Americanah : mon dernier roman coup de coeur

Je crois que je n’avais pas été autant enthousiasmée par un roman depuis longtemps. Cette déclaration va peut-être vous paraître étrange parce qu’en général quand je parle de livres sur le blog c’est en bien (ceux qui m’ont glissé des mains, je n’ai pas envie d’y consacrer tout un article). N’empêche qu’Americanah est mon gros coup de coeur du début d’année 2015. J’étais contente de savoir qu’il m’attendait sur ma table de chevet, j’en ai fait durer la lecture pour rester le plus longtemps possible avec les personnages comme lorsqu’on regarde une série et qu’on se dit, lors du dernier épisode, « déjà ? ».

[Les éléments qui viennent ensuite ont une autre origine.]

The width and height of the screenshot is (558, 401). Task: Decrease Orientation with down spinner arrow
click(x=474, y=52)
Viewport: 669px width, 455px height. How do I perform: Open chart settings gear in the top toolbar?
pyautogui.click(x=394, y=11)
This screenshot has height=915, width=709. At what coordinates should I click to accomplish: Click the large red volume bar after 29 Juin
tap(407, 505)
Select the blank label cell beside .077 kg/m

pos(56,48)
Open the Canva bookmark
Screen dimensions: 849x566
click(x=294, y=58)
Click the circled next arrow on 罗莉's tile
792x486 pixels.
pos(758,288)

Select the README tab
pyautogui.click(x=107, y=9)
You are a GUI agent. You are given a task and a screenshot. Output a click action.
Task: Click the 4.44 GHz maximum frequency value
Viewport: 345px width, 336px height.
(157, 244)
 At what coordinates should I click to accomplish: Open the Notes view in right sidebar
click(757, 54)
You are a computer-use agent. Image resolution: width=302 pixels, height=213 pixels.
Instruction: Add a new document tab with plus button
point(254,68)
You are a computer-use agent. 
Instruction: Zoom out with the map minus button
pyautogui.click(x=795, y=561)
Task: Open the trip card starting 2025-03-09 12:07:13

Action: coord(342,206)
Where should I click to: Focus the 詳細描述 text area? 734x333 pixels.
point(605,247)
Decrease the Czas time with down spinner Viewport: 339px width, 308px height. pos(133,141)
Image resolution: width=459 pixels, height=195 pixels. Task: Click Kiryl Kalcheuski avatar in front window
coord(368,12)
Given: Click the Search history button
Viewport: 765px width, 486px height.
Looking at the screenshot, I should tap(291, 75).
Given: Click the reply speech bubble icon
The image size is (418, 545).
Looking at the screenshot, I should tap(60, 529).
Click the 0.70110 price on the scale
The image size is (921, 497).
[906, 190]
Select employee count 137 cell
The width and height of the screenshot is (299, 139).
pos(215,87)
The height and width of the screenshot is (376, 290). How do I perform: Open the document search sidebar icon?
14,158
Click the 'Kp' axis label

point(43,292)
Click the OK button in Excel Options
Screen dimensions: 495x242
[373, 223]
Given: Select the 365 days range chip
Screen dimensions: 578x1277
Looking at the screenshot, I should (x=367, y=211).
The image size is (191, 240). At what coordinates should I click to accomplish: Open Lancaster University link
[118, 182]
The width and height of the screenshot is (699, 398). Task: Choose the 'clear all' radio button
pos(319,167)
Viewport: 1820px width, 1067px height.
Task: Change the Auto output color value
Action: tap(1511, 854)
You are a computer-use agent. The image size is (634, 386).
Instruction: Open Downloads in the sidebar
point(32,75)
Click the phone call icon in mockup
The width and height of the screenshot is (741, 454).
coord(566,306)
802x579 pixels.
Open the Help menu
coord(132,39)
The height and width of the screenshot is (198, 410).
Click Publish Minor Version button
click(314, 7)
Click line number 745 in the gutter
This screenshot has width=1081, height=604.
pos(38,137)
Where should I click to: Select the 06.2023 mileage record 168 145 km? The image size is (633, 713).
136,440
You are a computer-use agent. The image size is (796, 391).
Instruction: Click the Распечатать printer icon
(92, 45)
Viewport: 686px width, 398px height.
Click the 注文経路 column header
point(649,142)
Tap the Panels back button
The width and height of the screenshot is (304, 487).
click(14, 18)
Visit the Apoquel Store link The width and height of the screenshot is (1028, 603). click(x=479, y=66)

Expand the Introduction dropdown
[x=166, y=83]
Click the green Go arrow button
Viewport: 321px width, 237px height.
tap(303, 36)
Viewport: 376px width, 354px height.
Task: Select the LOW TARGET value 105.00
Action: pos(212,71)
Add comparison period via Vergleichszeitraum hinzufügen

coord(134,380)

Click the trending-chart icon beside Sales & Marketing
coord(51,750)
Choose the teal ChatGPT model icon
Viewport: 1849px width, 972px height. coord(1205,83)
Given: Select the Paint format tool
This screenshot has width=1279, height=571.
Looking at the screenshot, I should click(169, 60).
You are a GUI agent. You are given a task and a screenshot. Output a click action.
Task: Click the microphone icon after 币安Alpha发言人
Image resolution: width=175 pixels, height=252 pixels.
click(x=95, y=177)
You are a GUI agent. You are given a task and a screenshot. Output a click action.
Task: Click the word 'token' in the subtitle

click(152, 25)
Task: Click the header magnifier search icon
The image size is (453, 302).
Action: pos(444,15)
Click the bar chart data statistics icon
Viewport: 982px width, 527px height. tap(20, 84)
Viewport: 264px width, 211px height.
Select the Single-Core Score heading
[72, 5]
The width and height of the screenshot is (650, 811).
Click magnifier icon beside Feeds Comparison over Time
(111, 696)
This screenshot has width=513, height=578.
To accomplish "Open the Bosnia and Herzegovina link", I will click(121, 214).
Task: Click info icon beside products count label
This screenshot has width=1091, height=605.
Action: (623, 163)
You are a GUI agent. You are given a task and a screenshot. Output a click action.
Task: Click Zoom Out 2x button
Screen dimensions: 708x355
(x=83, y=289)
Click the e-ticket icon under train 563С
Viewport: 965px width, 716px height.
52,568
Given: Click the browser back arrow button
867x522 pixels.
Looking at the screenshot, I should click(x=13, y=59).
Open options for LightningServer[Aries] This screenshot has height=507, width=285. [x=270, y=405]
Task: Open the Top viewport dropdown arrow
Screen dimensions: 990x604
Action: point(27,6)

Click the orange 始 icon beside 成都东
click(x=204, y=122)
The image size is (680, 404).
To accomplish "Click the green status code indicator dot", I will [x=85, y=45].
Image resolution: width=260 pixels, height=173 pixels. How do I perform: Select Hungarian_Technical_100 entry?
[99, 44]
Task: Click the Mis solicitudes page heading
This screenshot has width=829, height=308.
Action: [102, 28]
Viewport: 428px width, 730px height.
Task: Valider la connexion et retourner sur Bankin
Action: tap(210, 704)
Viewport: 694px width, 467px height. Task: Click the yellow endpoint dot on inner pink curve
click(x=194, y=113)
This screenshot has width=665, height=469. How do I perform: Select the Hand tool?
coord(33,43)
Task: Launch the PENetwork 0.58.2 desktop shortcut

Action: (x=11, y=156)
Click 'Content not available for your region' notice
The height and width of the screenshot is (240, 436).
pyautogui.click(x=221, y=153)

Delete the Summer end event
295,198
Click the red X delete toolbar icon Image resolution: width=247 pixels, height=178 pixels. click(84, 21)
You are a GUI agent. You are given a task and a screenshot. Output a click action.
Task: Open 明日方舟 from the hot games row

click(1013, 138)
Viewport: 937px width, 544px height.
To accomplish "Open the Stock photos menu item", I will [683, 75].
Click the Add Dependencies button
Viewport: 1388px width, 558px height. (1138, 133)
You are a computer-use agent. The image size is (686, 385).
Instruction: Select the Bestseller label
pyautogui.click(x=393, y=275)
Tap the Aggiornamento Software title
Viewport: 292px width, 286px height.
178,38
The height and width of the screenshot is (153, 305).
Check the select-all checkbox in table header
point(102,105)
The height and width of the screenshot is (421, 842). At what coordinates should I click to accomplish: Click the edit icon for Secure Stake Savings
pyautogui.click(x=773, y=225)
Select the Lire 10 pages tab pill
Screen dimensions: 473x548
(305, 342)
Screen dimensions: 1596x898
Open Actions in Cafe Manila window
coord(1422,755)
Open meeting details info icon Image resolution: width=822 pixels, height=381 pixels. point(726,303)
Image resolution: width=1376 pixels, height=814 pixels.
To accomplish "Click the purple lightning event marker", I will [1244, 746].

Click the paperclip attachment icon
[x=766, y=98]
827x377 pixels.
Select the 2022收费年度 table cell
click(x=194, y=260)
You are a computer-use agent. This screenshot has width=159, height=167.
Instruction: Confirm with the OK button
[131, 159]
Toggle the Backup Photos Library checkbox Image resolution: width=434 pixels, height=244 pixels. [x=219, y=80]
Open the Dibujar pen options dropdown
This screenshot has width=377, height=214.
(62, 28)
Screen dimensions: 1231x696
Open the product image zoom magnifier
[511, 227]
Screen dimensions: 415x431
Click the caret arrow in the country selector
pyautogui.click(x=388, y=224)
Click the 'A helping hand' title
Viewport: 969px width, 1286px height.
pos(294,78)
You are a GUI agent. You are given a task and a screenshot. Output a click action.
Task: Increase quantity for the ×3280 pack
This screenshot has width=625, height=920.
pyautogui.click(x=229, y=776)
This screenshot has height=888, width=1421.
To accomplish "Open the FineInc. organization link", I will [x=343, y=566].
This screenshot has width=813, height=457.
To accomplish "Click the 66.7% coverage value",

Americanah est l’histoire d’une jeune femme, Ifemelu, qui quitte le Nigeria, pour aller faire ses études à Philadelphia et c’est dans cette ville qu’on fait sa connaissance dans les premières pages du roman avant d’en savoir plus sur sa famille, son pays d’origine, son grand amour qu’elle a laissé derrière elle à travers différents flash-back. Pendant 15 ans (construire une histoire sur un temps aussi long, en suivant alternativement plusieurs personnages, voilà une des forces de ce livre et une des choses qui le rend si attachant), on suit le parcours, les défaites et les réussites, les histoires d’amitié et d’amour d’Ifemelu jusqu’au jour où celle-ci finit par décider de revenir chez elle à Lagos.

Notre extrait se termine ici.